Françoise aveva annuito appena, guardando la tovaglia bagnata intorno al suo bicchiere.
“Immagino di sì.”
“Vedrai che gli passa. Fanno tutti così, vogliono sentirsi trasgressivi.”
Si era stretta nelle spalle quasi scocciata.
“Daniel ha fregato il telefono a uno con cui va in palestra. L’ha venduto a un suo amico, l’ha scambiato con qualcosa, non lo so. Sono maschi, non puoi farci niente. Almeno Claude è gentile.”
“Macché, è stato uno stronzo. Ieri l’ho chiamato due volte e non mi ha ancora richiamata.”
“Ecco. Che ti dicevo. Lascialo perdere per un po’. E stasera io e te usciamo. Devi distrarti.”
Si erano strette la mano ridendo e Rachel aveva cominciato a parlare di un posto in cui doveva portarla assolutamente, un posto che faceva buona musica, non la solita roba da discoteca, il mese scorso era venuto anche uno famoso, un chitarrista jazz, e anche se c’è buona musica in fondo è proprio come essere in discoteca, c’è un sacco di gente che balla e tutto, ma in ogni caso lei ci andava per il barista, il barista era indescrivibile, era di una bellezza ridicola, ma non c’era bisogno che lo dicesse perché Françoise l’avrebbe visto quella sera e avrebbe capito. Così aveva smesso di parlare del barista e aveva cominciato a chiederle che avrebbe fatto quell’estate, perché lei aveva cominciato a pensare al Marocco o al Portogallo e se riuscivano ad organizzarsi sarebbe stato grandioso andare insieme, anche se certo avrebbero dovuto decidere in fretta, era già quasi aprile e si sa che prima si prenota più le offerte sono vantaggiose, per non parlare del fatto che sarebbe stato meglio affittare una casa se pensavano di rimanere più di una settimana, e lei sicuramente lo pensava, perché stare meno di una settimana è praticamente come non essere partiti.

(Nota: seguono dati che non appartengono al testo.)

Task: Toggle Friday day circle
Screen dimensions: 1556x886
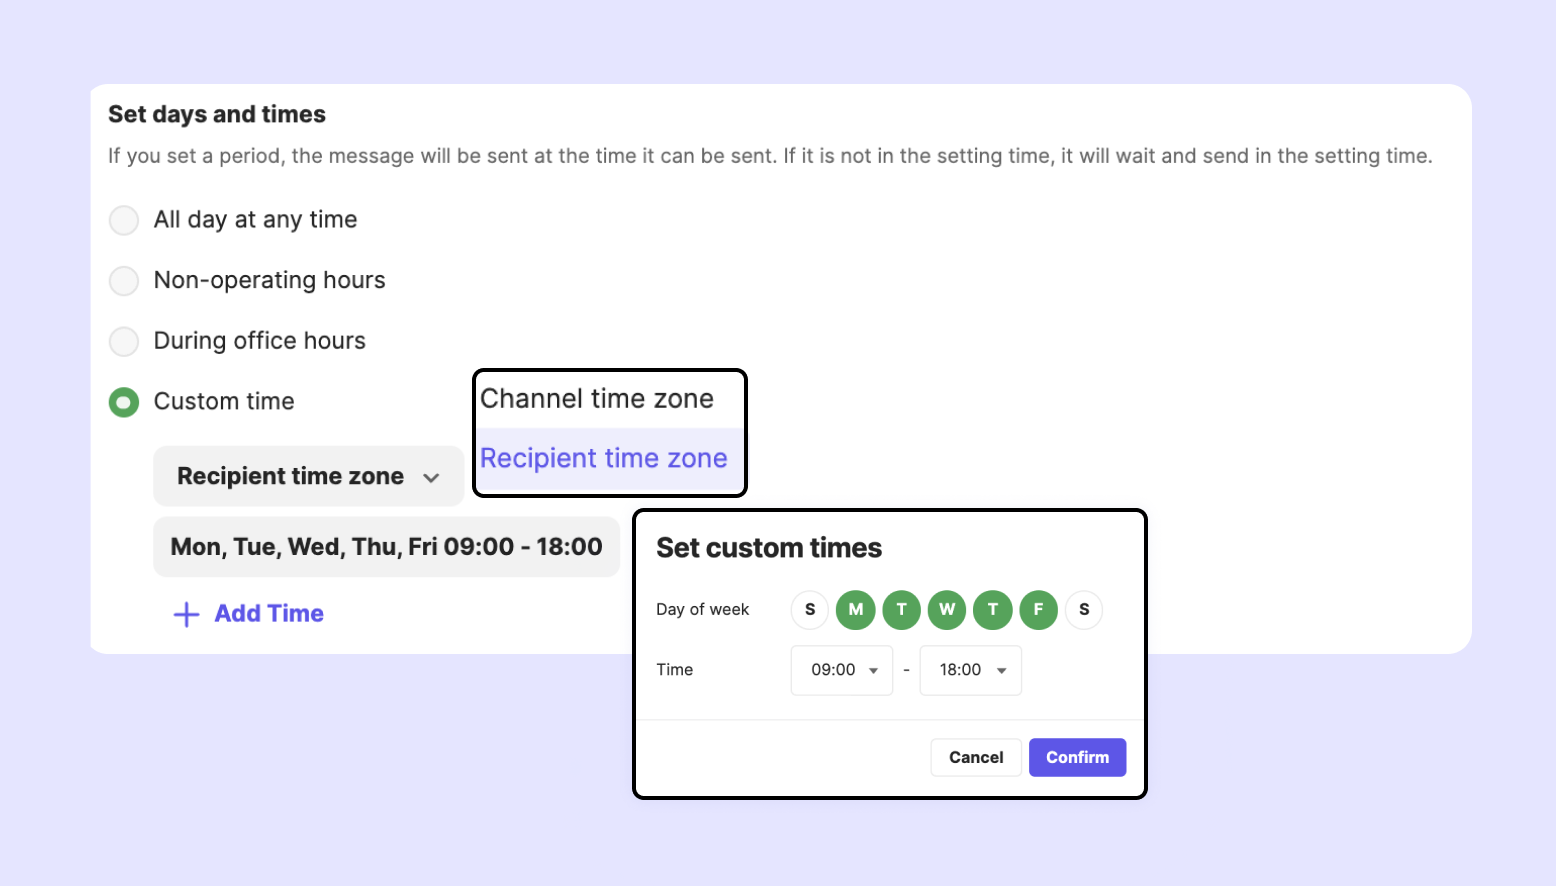Action: point(1038,610)
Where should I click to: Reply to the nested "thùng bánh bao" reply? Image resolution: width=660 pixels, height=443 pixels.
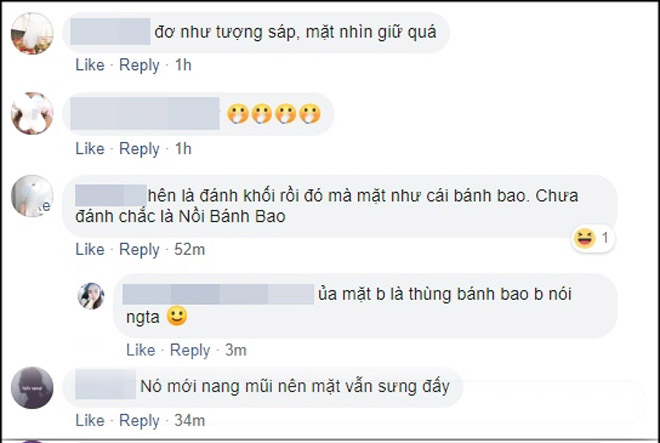click(190, 350)
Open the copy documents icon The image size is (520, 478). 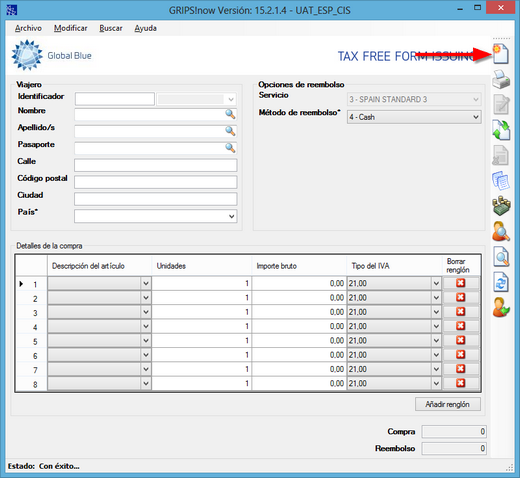[501, 181]
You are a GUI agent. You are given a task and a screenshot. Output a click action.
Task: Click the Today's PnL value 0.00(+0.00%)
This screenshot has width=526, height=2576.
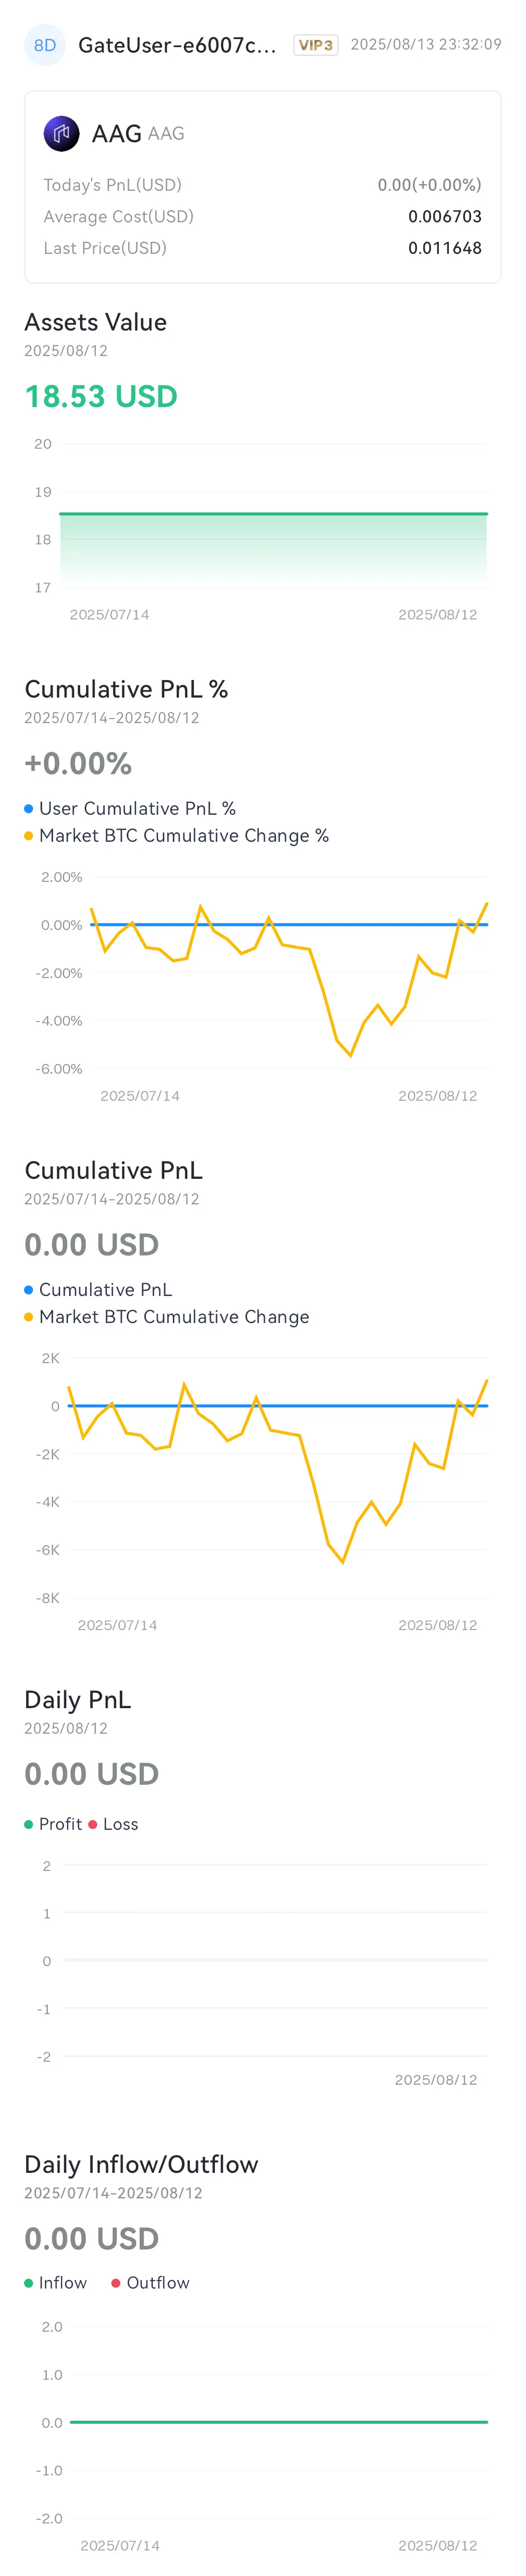click(x=430, y=185)
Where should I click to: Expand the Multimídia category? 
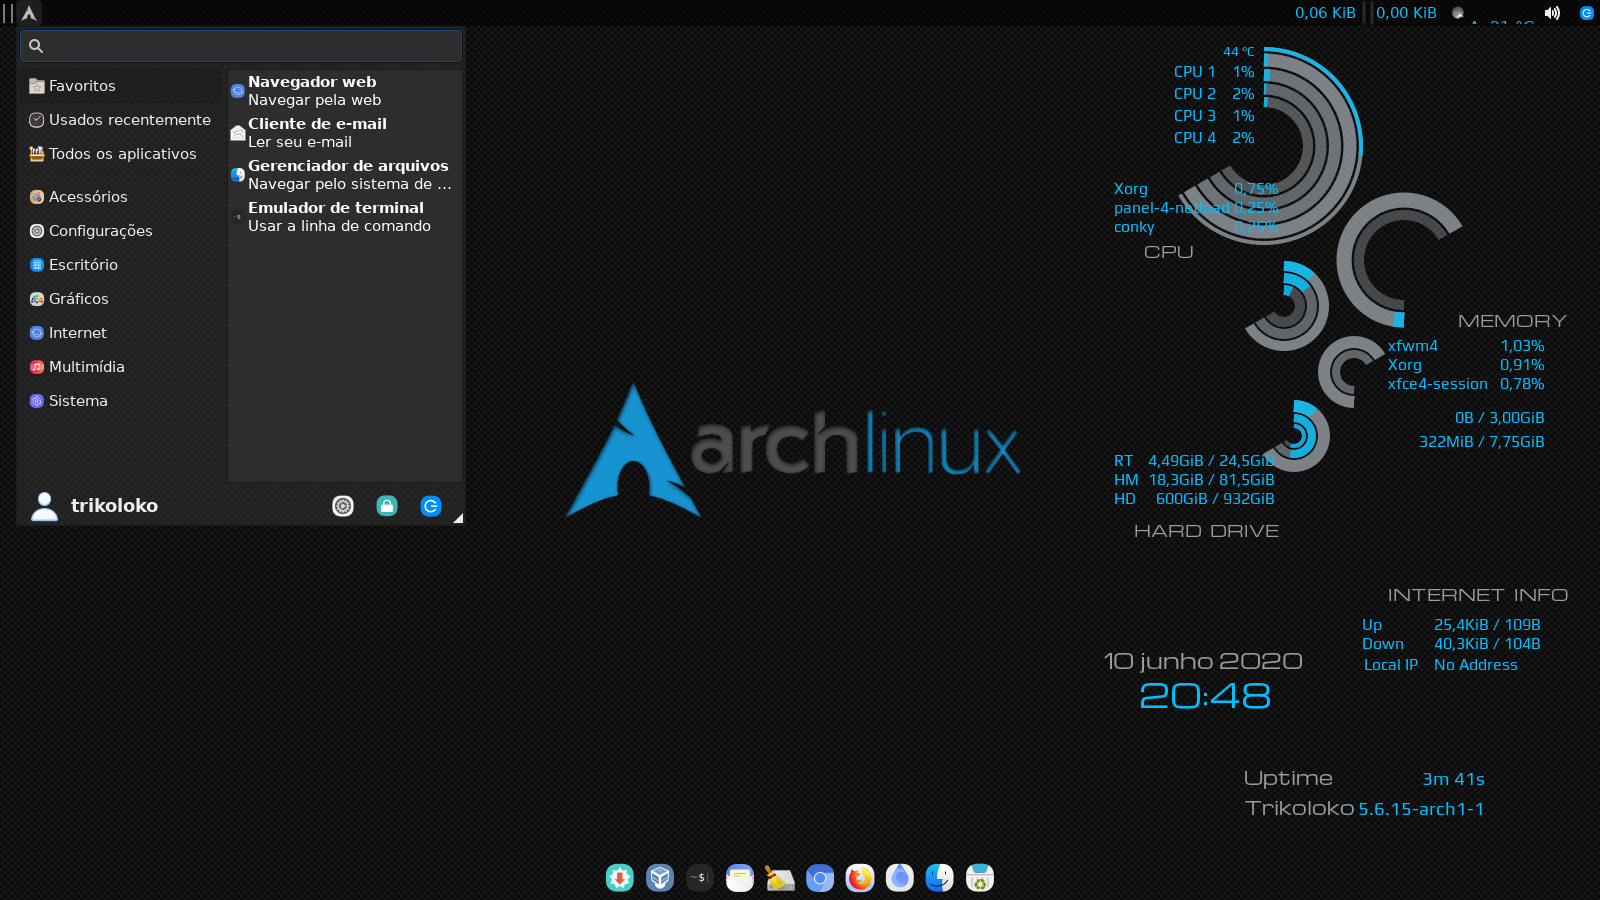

   Alle orecchie di Françoise erano arrivate alcune parole dei ragazzi del tavolo accanto, le era parso di sentire qualcosa a proposito di una vacanza, qualcosa su un posto spettacolare, le era sembrato che stessero parlando proprio della stessa cosa, si era guardata intorno e aveva visto la gente, viva e chiassosa, circondarla in un parlare universale, tutti della stessa cosa, perfino i bambini della fontana, che erano scomparsi, sostituiti da nuovi bambini della fontana, anche loro eccitati riguardo a una vacanza, loro direttamente all’interno di una vacanza, un andare, un fare frenetico.

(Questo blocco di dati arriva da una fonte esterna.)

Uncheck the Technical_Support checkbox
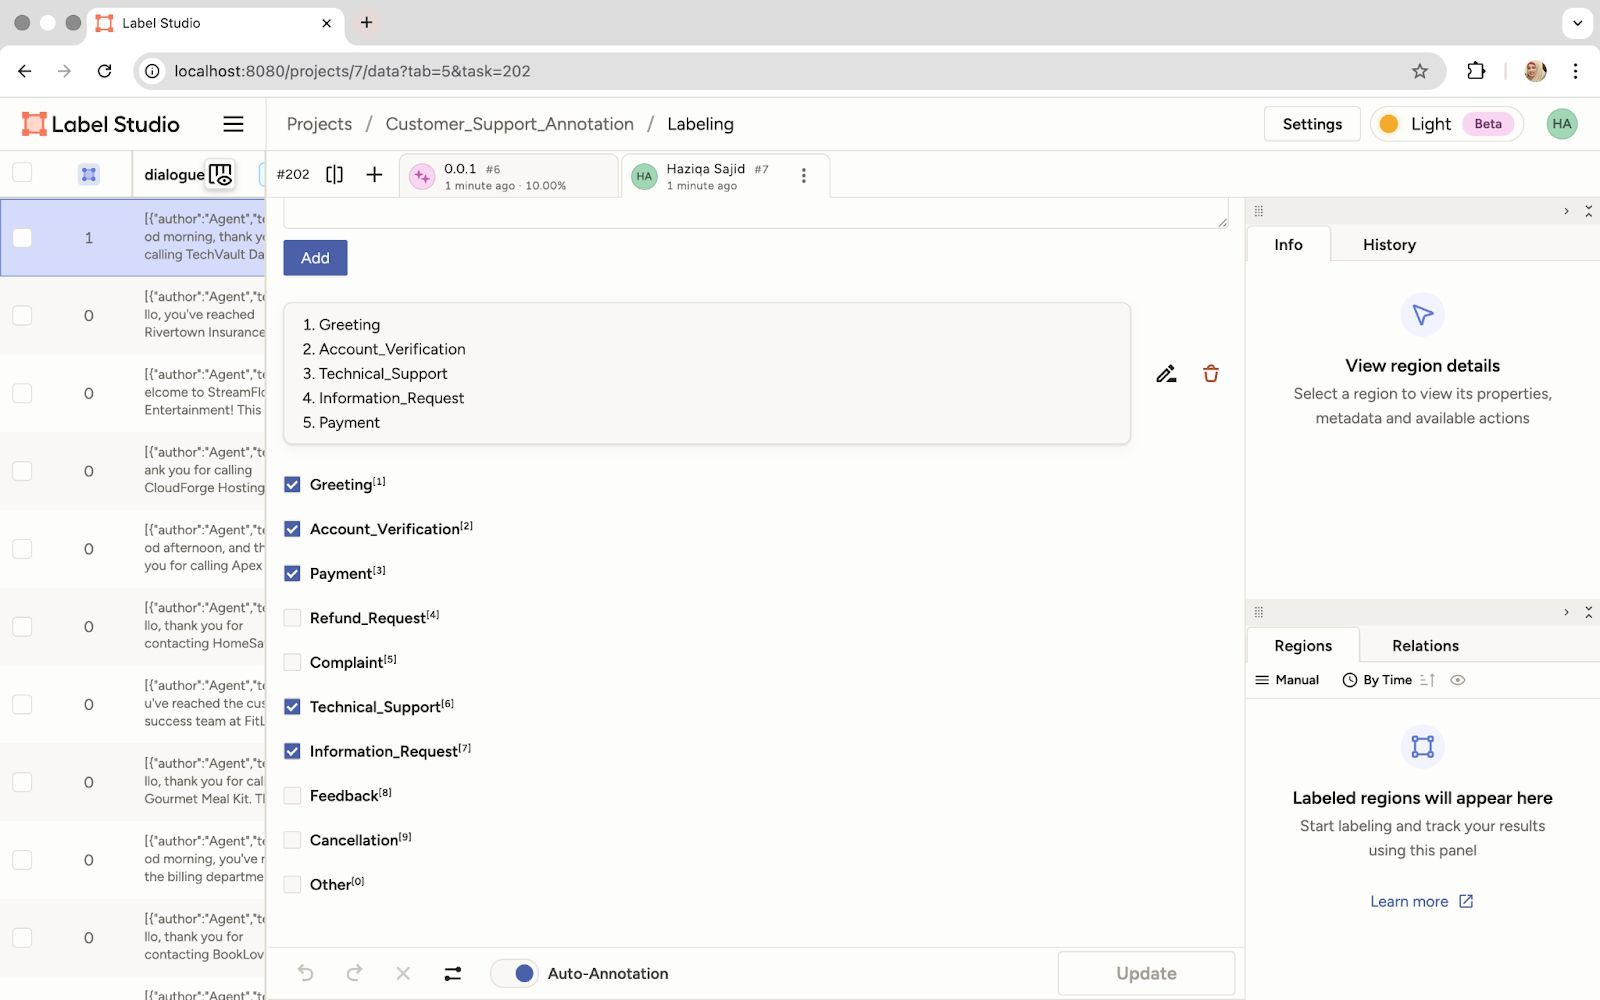1600x1000 pixels. pos(293,707)
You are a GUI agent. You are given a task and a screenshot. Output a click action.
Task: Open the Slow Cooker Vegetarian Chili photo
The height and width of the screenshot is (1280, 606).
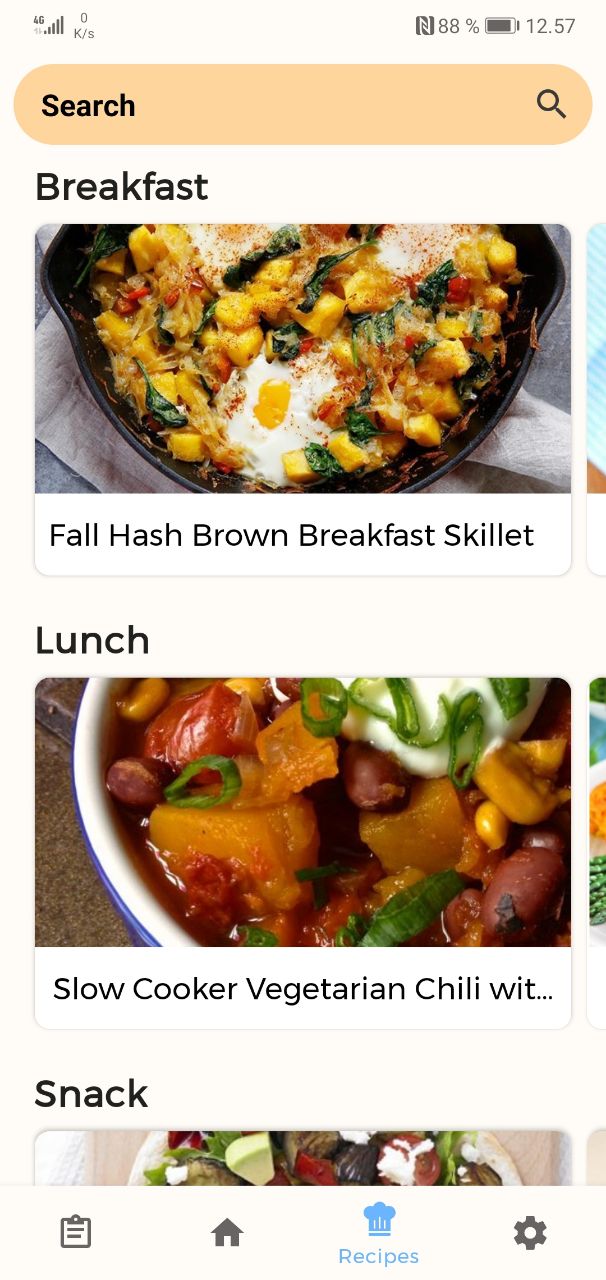(x=303, y=812)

   Ma Rachel le aveva agitato una mano davanti agli occhi, aveva riso della sua distrazione e Françoise era tornata ad ascoltarla, a dirle che avrebbe dovuto parlarne con Claude, ma le sembrava che non ci fossero problemi, perché Claude dopotutto non aveva mai particolari obiezioni, anche se questo, certo, a volte le dava fastidio, ma Rachel diceva che doveva essere contenta di avere così tanta libertà, e magari era così. Magari era così.

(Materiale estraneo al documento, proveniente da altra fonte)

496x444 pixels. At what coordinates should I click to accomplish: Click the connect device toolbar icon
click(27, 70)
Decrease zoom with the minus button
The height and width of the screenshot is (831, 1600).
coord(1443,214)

Avevano pagato e si erano alzate, erano passate lente tra le chiacchiere, fino ai bambini che avevano toccato l’acqua anche loro, e Françoise, così vicina, aveva sentito di nuovo il grido nell’aria invadergli le orecchie, stavolta più profondo, quasi uno schiaffo, quasi un allarme, poi l’aria si era ricomposta dei suoni calmi del pomeriggio, del vociare, così denso, quasi una melma materna che la culla e la fa sentire protetta in qualcosa che conosce, una folla di menti comuni, impenetrabile, lei non deve far altro che lasciarsi trascinare, essere portata dal magma che ci rende tutti un'unica tranquillità sedata, un universale aggrapparsi, un identico gioco alla vita.